Pourtant, le livre de Malick Ndiaye est truffé de références aux tendances salvatrices et positives de la nouvelle alternance. Et Ndiaye n’a pu démontrer le contraire de ce qui est : le choix de l’humain et du social comme finalité de l’action politique (toutes les mesures pour améliorer le vécu quotidien des populations en témoignent) ; l’engagement sans réserve contre l’impunité, la délinquance financière ; l’effort quotidien pour l’émergence d’une nouvelle citoyenneté. Si ce ne sont là des indices d’une révolution tranquille des mentalités et des comportements, qui ne sont envisageables que comme aspects d’une dynamique globale, qu’est-ce alors une révolution ?
Nous sortons de la lecture de ce livre avec beaucoup de gène.

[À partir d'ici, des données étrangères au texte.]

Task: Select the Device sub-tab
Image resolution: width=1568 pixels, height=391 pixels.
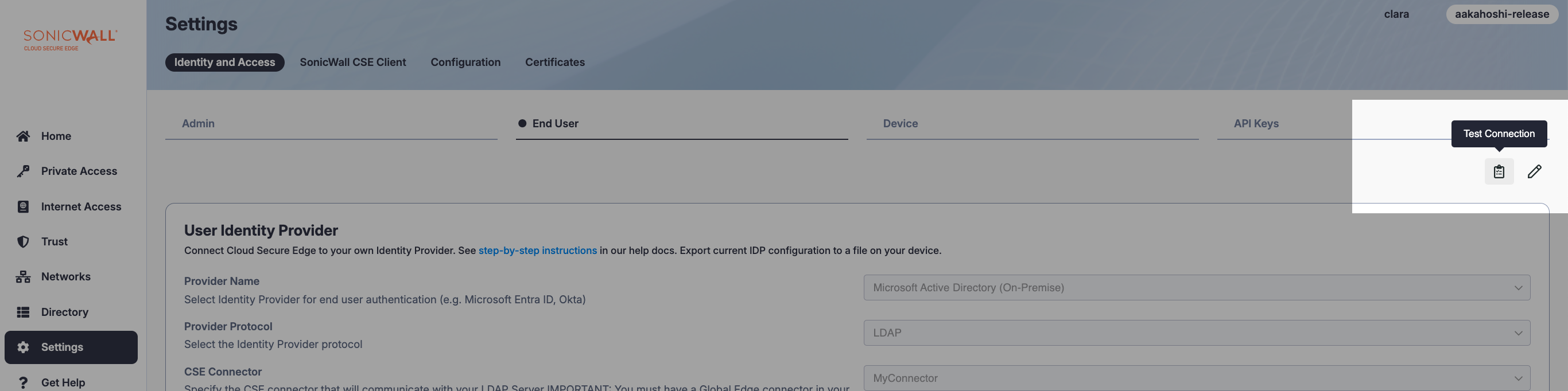Action: (901, 123)
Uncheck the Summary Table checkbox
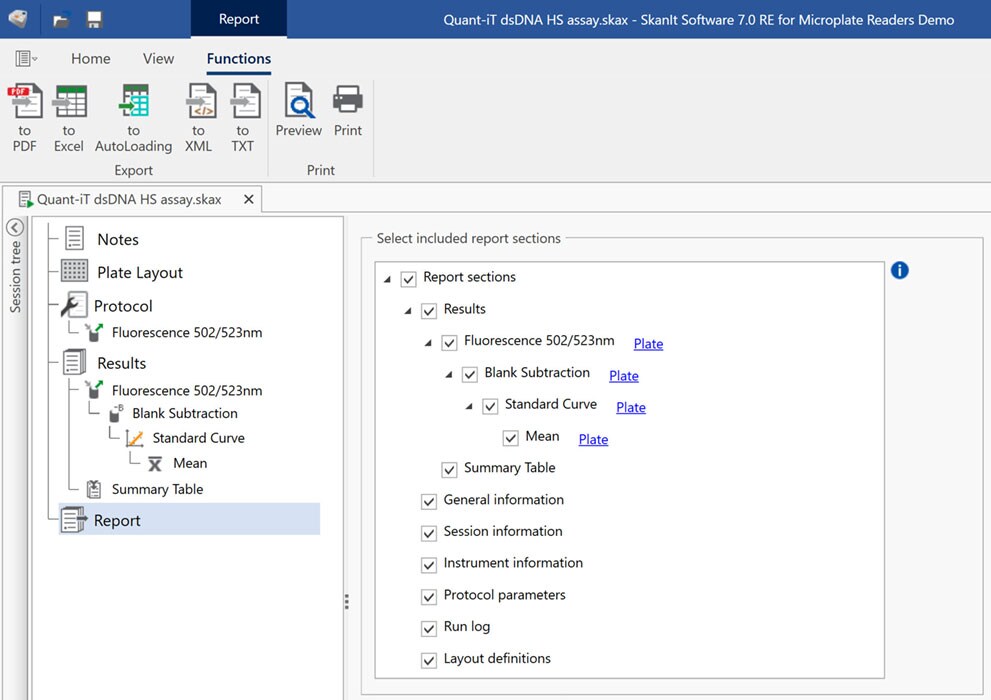 pos(450,469)
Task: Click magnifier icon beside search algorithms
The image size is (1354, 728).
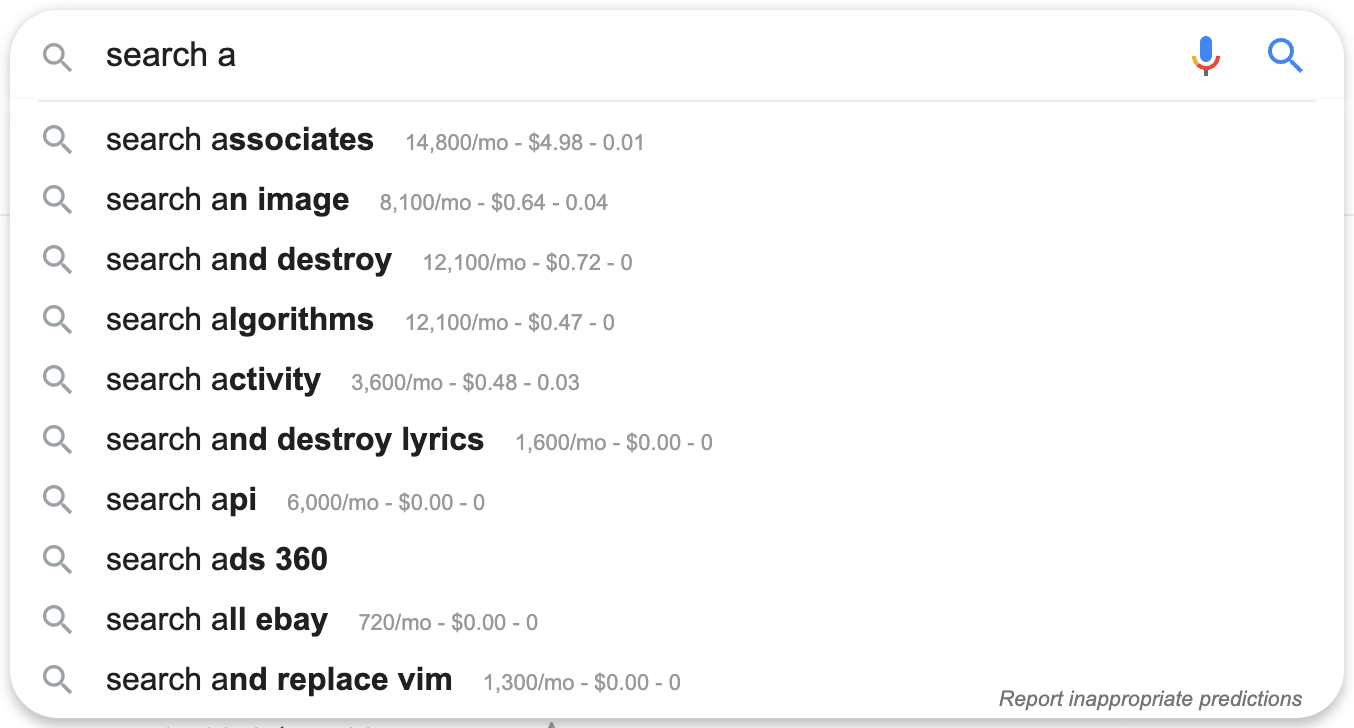Action: click(58, 320)
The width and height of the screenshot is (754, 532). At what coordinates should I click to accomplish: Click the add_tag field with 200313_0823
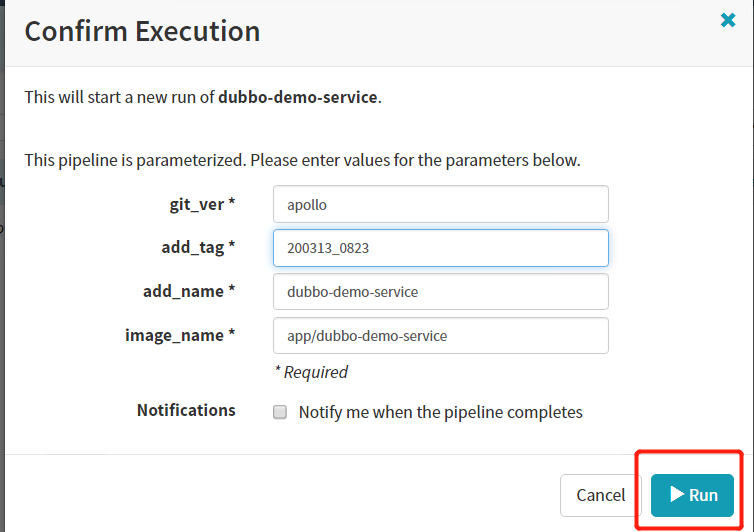[x=440, y=248]
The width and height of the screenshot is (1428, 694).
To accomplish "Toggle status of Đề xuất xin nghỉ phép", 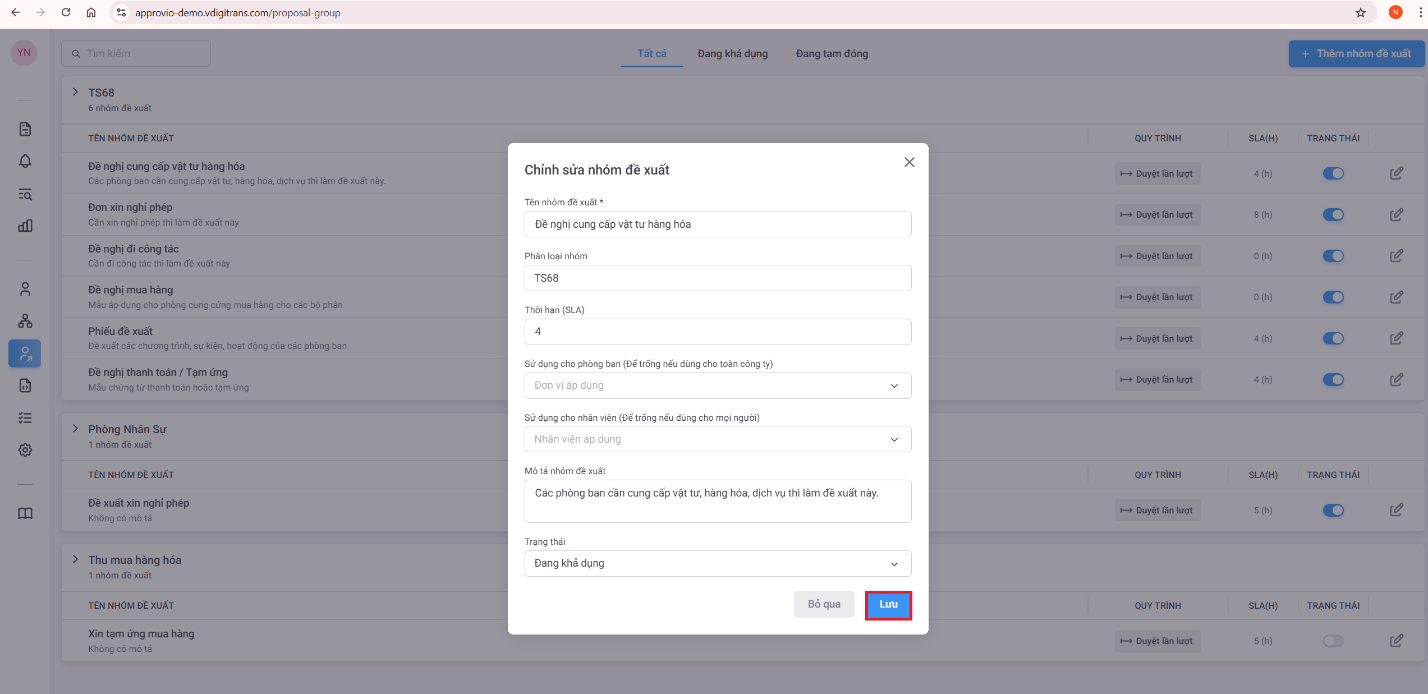I will click(1333, 510).

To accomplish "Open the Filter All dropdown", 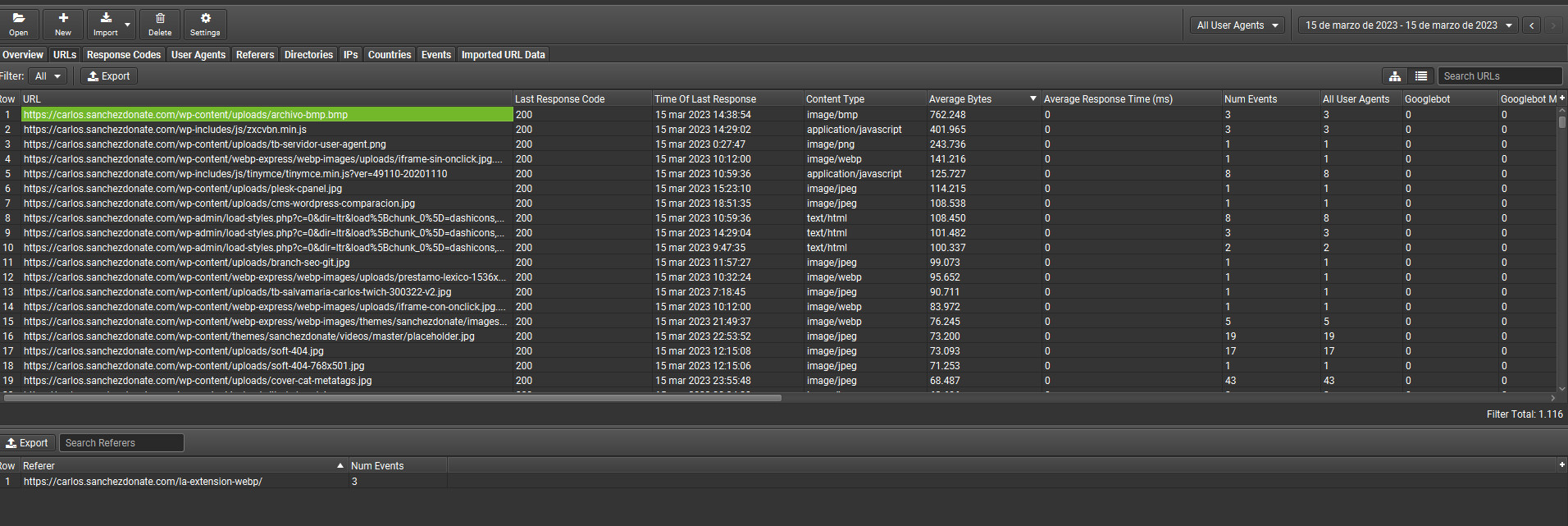I will [48, 76].
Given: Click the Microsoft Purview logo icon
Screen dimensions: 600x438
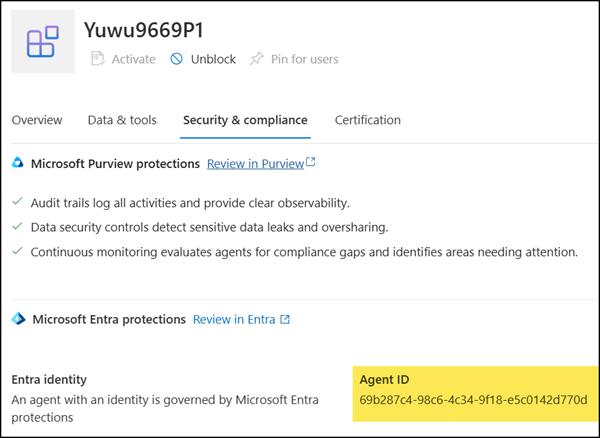Looking at the screenshot, I should (x=18, y=163).
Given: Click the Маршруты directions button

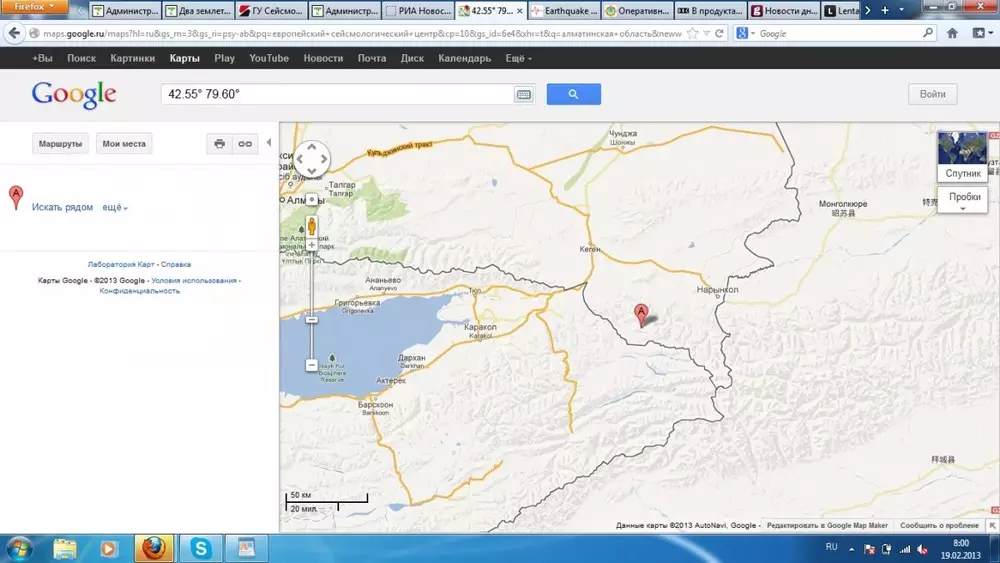Looking at the screenshot, I should tap(60, 144).
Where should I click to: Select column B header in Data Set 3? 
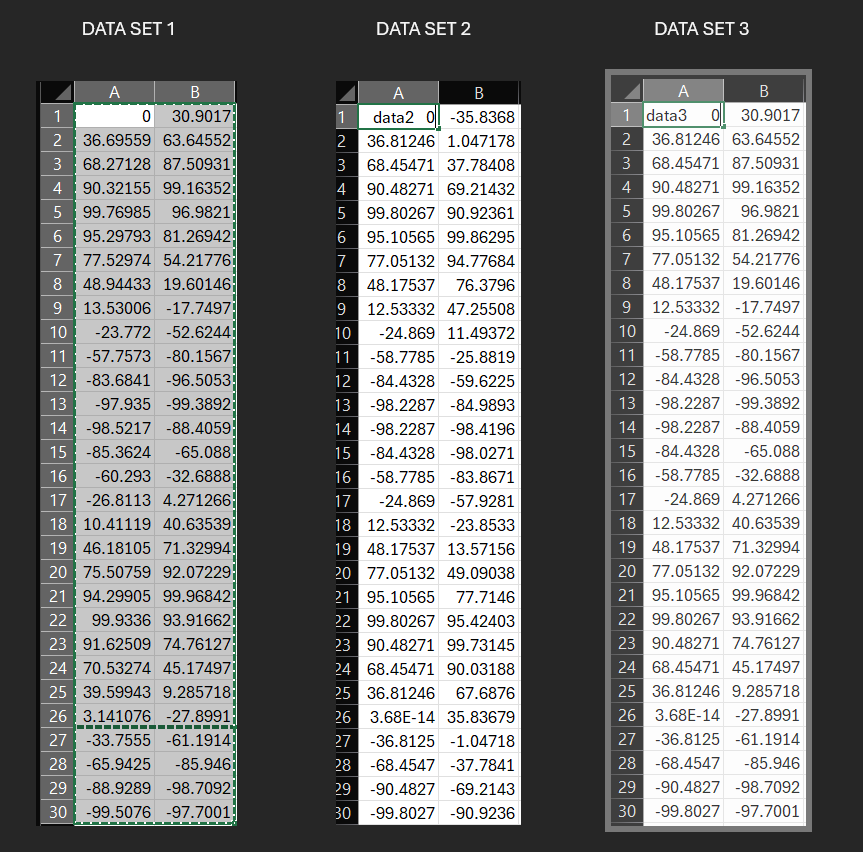click(763, 91)
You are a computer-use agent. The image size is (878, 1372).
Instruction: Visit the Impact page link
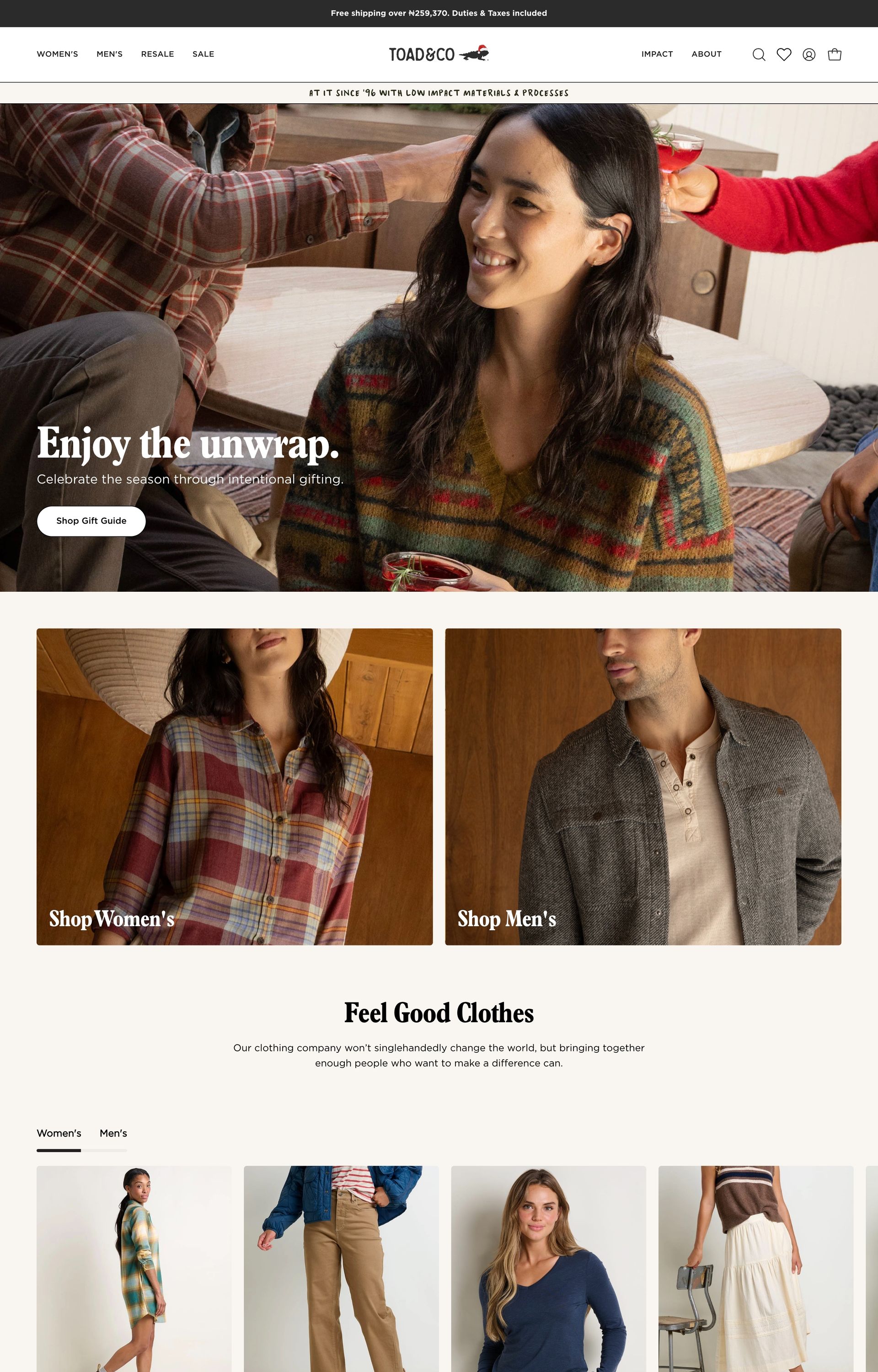coord(657,54)
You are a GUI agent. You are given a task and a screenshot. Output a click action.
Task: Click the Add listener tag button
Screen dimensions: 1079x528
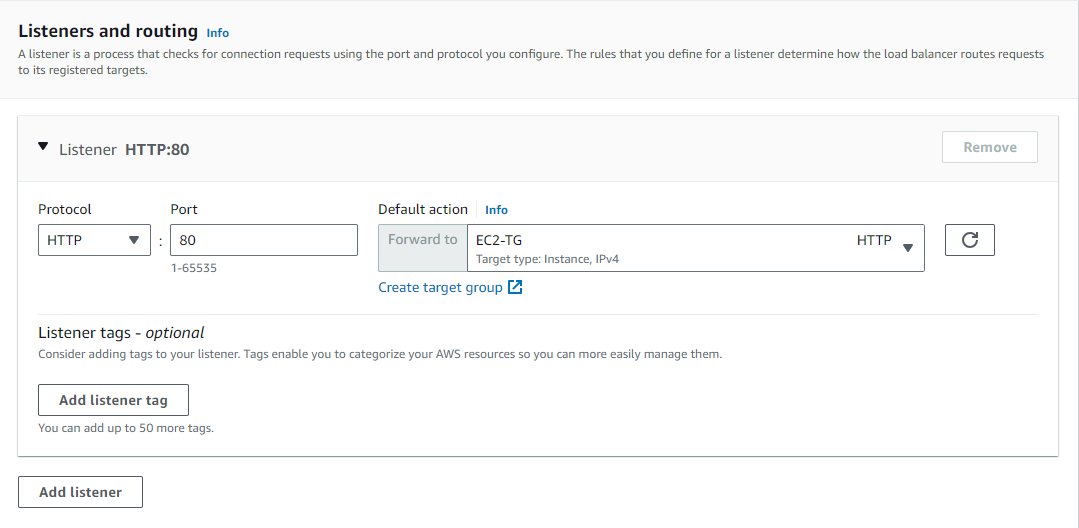[x=114, y=400]
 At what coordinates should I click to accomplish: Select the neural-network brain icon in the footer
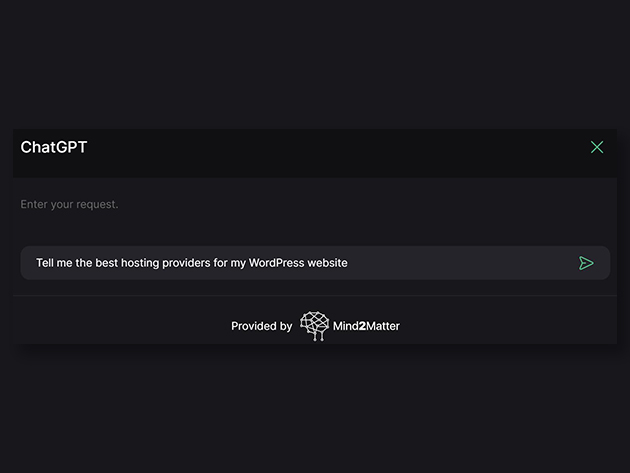[x=314, y=326]
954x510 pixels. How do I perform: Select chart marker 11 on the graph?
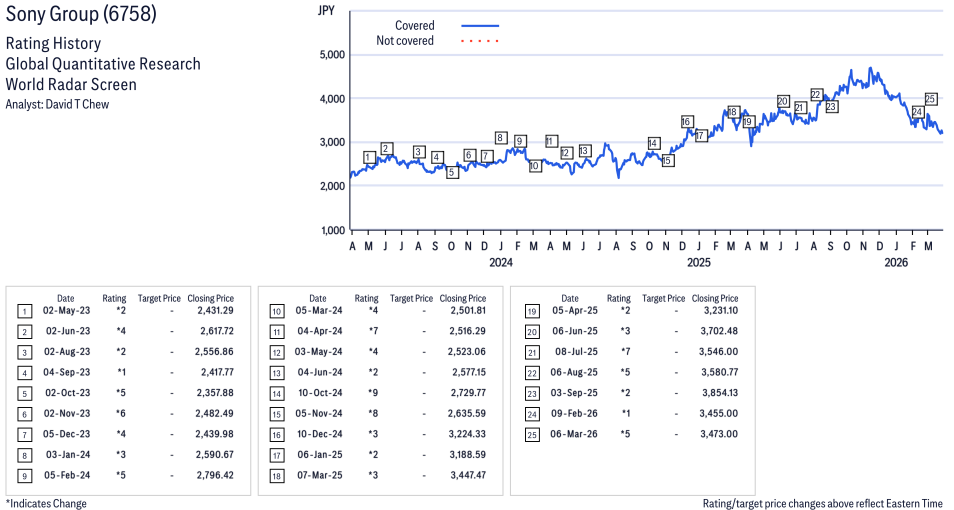click(551, 141)
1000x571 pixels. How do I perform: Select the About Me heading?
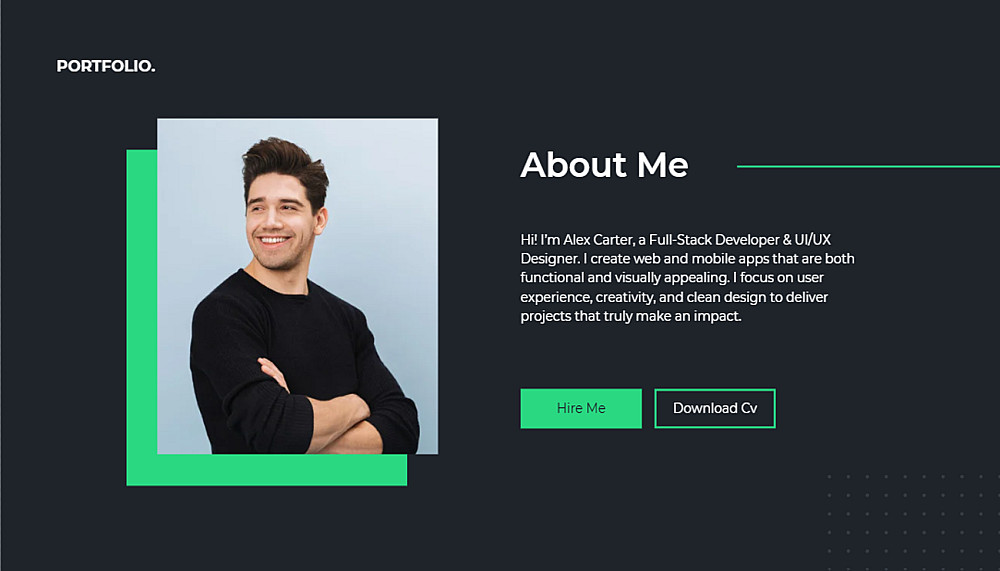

En effet, pour qui sait vraiment lire et écrire, tous les passages et les sorties médiatiques à tendance sensationnelle contre la nouvelle gouvernance sont insérés, et donc tardifs par rapport à la trame globale du livre. En d’autres termes, Malick Ndiaye a introduit de nouvelles phrases pour ponctuer ses nouvelles positions, offrant aux lecteurs des paragraphes incohérents, des envolées lyriques incomplètes et des cheveux dans la soupe. Pourquoi ? En tout cas, la lecture de ce livre demande une bonne dose d’héroïsme.